Он выходит из землянки, и только тогда я вскакиваю и становлюсь по стойке «смирно». Но уже поздно. Его шпоры звучат наверху, на батарейной линейке. Вслед ему я бормочу: «Рад стараться, ваш… всок… бродие» – и тут же падаю на нары, погружаясь в сон, похожий на небытие.

Вокруг сопят, плачут во сне, тяжело стонут, всхлипывают»…

Прочитав полустертые временем строки, я вспоминаю этот случай с Тесленко, имевший тогда для меня большое значение. Дело в том, что недавно произведенный в штабс-капитаны и назначенный командиром нашей батареи Тесленко был, как тогда говорилось, из простых, чем очень отличался от других офицеров нашей бригады, в большинстве дворянских и помещичьих сыновей.

Все в Тесленко, начиная от фамилии, было простонародно, а внешностью своей он скорее походил на пехотного солдатика, чем на артиллерийского офицера, разве что от солдата его отличал цейсовский бинокль и хромовые офицерские сапоги, впрочем довольно потертые. Ну и, конечно, четыре новенькие звездочки на офицерских полевых погонах, не золотые, а защитного цвета.

Он был, как уже упоминалось, любимцем солдат и быстро делал карьеру, но не по протекции, а по личным качествам самого храброго офицера в бригаде, умевшего лучше всех стрелять, то есть вести огонь батареи с наблюдательного пункта: быстро, точно, не хоронясь от неприятельских пуль и осколков за бруствер. Если надо, он стоял во весь рост, наблюдая за тем, как ложатся наши снаряды.

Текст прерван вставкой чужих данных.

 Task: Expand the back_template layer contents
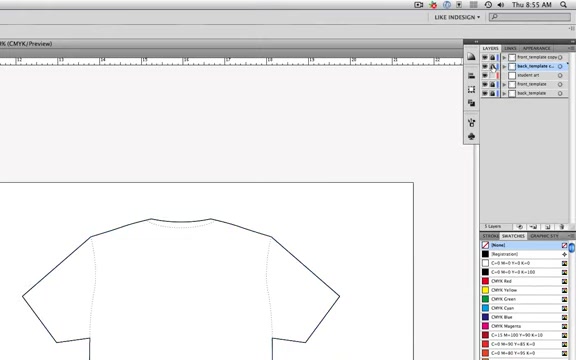pos(504,93)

Остальные офицеры бригады – чаще всего так называемая белая кость – его недолюбливали; впрочем, как и он их. Конечно, это не имело характера антагонизма, а скорее скрытой неприязни.

Тесленко видел во мне недоучку, попавшего в бригаду по протекции генеральской дочки, с тем чтобы пробиться в прапорщики или даже, чего доброго, схватить Георгиевский крестик. Единственно чего Тесленко не мог понять – почему я не воспользовался привилегией жить вместе с офицерами, а зачислился на батарейный котел и поселился с солдатами. Он сразу же взял меня на заметку и через фельдфебеля подпрапорщика Ткаченко, своего верного слугу и помощника, стал приводить меня в христианский вид, то есть выбивать из меня дух свободного волон-терства: романтическую дагестанскую папаху, кожаную куртку, офицерский пояс и слишком широкие погоны с накладными пушечками, но без номера части.

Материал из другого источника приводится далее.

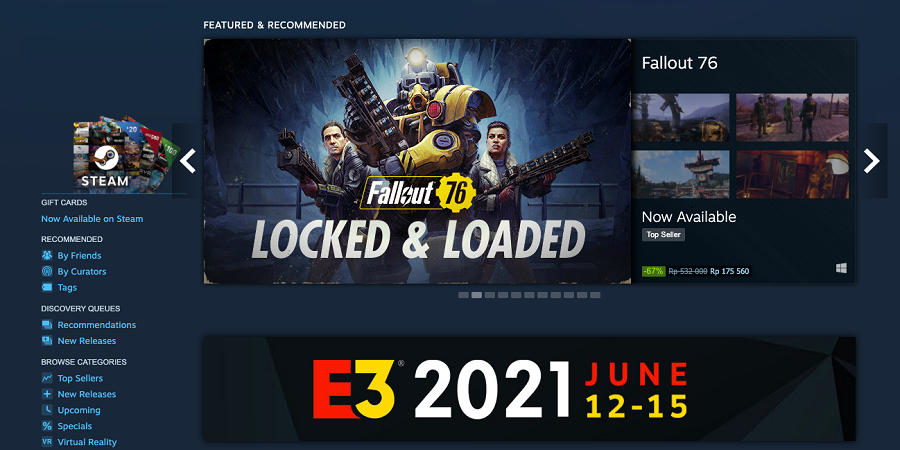Select the third carousel page dot
900x450 pixels.
click(x=490, y=295)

Через того же фельдфебеля он обмундировал меня, как положено нижнему чину артиллерии – канониру, – и засадил за зубрежку всех воинских уставов. Он неукоснительно следил за тем, чтобы при встрече с ним я становился во фронт, чего от других батарейцев не требовал. Дело в том, что по уставу нижним чинам, как правило, полагалось становиться во фронт не только генералам, но также и своему ротному или батарейному командиру, если даже он был младшим офицером. В действующей армии, в виду неприятеля, под огнем это не очень соблюдалось, но так как я уже один раз нарвался на командира дивизиона, а Тесленко строго следил, чтобы я не манкировал, то я тянулся изо всех сил.

Короче говоря, Тесленко решил или сделать из меня исправного солдата, или замучить дисциплинарными взысканиями и в конце концов выпереть из батареи.

Я это понял и решил не давать повода к неудовольствию своего батарейного командира, старательно исполняя все свои обязанности.